▶ _Task prompt_: In the records below, find the line containing "Task: Click the signal icon beside LQI 156", then copy that line and all lines after it, exactly, omitting every picture.

▶ _Input records_:
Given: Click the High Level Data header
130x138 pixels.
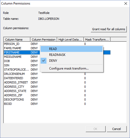Looking at the screenshot, I should pyautogui.click(x=70, y=40).
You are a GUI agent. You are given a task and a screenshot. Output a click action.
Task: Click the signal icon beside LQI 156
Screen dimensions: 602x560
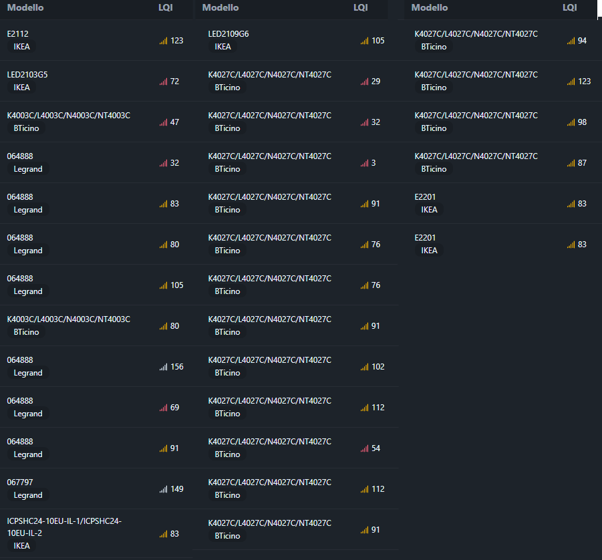pyautogui.click(x=163, y=367)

▶ _Solution_:
Task: Click the signal icon beside LQI 156
Screen dimensions: 602x560
pyautogui.click(x=163, y=367)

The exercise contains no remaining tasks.